== Work item A ==
Which foods and drinks do the joke posts mention? List all of them.
== Work item B ==
Reproduce the joke posts word for word, from "You think you’re" to "to drown me?".
== Work item C ==
Take the joke posts further, picking up after their last line.

DATE: I’m a big Eagles fan.
ME: Omg same. I just love how they rescued Frodo from that mountain.
HER: I need to see other people.
A REAL CONVERSATION I HEARD BETWEEN TWO GROWN MEN AT TIRES PLUS:
Man #1: *getting ready to pay* Is it a swipey swipe
Man #2: No it’s a chippy chip
[interview]
“Says here, you like to master debate in your free time?”“Yeah, sorry, that’s a typo”
My daughter just asked me how to spell bourbon so she’s either asking Santa to hook up her old man or writing a letter to child services.
Took my dog to the vet this morning. There was a dog named “snot.” Wtf is wrong with people! 😡
Kill me once, shame on you. That’s pretty much it.
Gym receptionist: Would you like a towel?
Me: *puts down rack of ribs and licks fingers* Sure!
You think you’re having a hard day? I’ve had to listen to someone chew AND lick their fingers clean
Went to the doctor for my lower back pain and he diagnosed me with being 42.
Want healthy, youthful-looking skin? Follow this sure-fire daily routine:
1. Be young.
2.
3.
4.
5.
I think we should hear other voices.
when swimming in the ocean always wear a hat so you don’t get sharks in your hair
*waves arm in the direction of the lake*
One day, all this will be yours.
12: Are you threatening to drown me?
Me: Just make your bed, k?
Him: How close is the storm?
Me: Let me check
*laptop blows away*
Pretty close.
Maybe the sharks are attacking people bc they think they are made of cake
Went to HR to complain about my coworkers but my mom said she can’t fire my kids
Actions speak louder than words when you smack someone in the back of the head with a shovel
Kinda rude TikTok has “hiding your double chin hacks” in my algorithm.

== Extracted records ==
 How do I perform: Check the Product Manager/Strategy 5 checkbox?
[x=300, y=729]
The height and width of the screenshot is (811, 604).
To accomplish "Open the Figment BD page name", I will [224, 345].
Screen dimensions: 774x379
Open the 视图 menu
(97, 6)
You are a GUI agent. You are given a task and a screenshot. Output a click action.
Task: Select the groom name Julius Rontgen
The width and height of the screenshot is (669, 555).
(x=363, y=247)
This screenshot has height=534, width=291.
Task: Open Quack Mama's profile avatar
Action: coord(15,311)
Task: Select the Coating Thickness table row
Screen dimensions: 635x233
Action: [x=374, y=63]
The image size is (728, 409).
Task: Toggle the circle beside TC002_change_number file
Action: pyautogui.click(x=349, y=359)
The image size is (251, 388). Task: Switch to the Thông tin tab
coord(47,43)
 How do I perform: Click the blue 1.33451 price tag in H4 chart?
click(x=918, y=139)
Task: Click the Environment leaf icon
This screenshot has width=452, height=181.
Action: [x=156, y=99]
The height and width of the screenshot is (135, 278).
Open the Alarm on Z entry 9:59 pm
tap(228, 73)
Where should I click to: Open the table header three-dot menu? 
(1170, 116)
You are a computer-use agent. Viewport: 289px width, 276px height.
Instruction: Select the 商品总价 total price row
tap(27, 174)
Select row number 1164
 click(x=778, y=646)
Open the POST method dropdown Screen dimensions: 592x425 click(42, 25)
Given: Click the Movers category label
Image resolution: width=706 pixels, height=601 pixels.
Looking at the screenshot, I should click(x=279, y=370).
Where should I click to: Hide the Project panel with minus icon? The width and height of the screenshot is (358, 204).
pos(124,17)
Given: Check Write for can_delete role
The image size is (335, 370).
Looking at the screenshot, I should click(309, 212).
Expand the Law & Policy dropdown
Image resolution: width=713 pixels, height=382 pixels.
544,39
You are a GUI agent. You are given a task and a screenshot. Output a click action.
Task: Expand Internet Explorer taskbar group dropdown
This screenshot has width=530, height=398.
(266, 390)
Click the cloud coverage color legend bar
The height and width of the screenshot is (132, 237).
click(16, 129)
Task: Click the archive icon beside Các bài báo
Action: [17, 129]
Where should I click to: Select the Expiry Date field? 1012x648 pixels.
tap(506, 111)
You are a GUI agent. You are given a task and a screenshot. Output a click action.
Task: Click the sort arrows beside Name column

== Written response A ==
bourbon, rack of ribs, cake

== Written response B ==
You think you’re having a hard day? I’ve had to listen to someone chew AND lick their fingers clean
Went to the doctor for my lower back pain and he diagnosed me with being 42.
Want healthy, youthful-looking skin? Follow this sure-fire daily routine:
1. Be young.
2.
3.
4.
5.
I think we should hear other voices.
when swimming in the ocean always wear a hat so you don’t get sharks in your hair
*waves arm in the direction of the lake*
One day, all this will be yours.
12: Are you threatening to drown me?

== Written response C ==
I bet there are muppets that have thought about shanking Elmo.
STUNTMAN ON TV: don’t try this at home
ME [sitting on couch eating out of a 5 lb. bag of m&ms]: ok
My wife wouldn’t let me sling shot candy at trick or treaters tonight.
This is bullshit.
8-year-old: Are you making pizza for dinner?
Me: No.
8: Can you check again?
Why can’t I track the Grubhub driver AFTER he’s given me my food? What if I want to make sure he gets home okay
My daily affirmation
Sad news. My girlfriend Lorraine has dumped me.
She found out I was seeing another girl called Claire Lee.
Good news is, I can see Claire Lee now Lorraine has gone.
If you’re going to the hospital for a covid-19 test make sure you bring with you a valid form of identification along with a printout of your IMDB page and/or your Basketball Reference stats
Remind the demons under your bed that you’re the landlord, raise the rent.
I was singing along with a song in the car, and my daughter asked me how I knew all the words. Remembering that it was from playing Guitar Hero, I looked her in the eyes and said, “I used to be in the band.”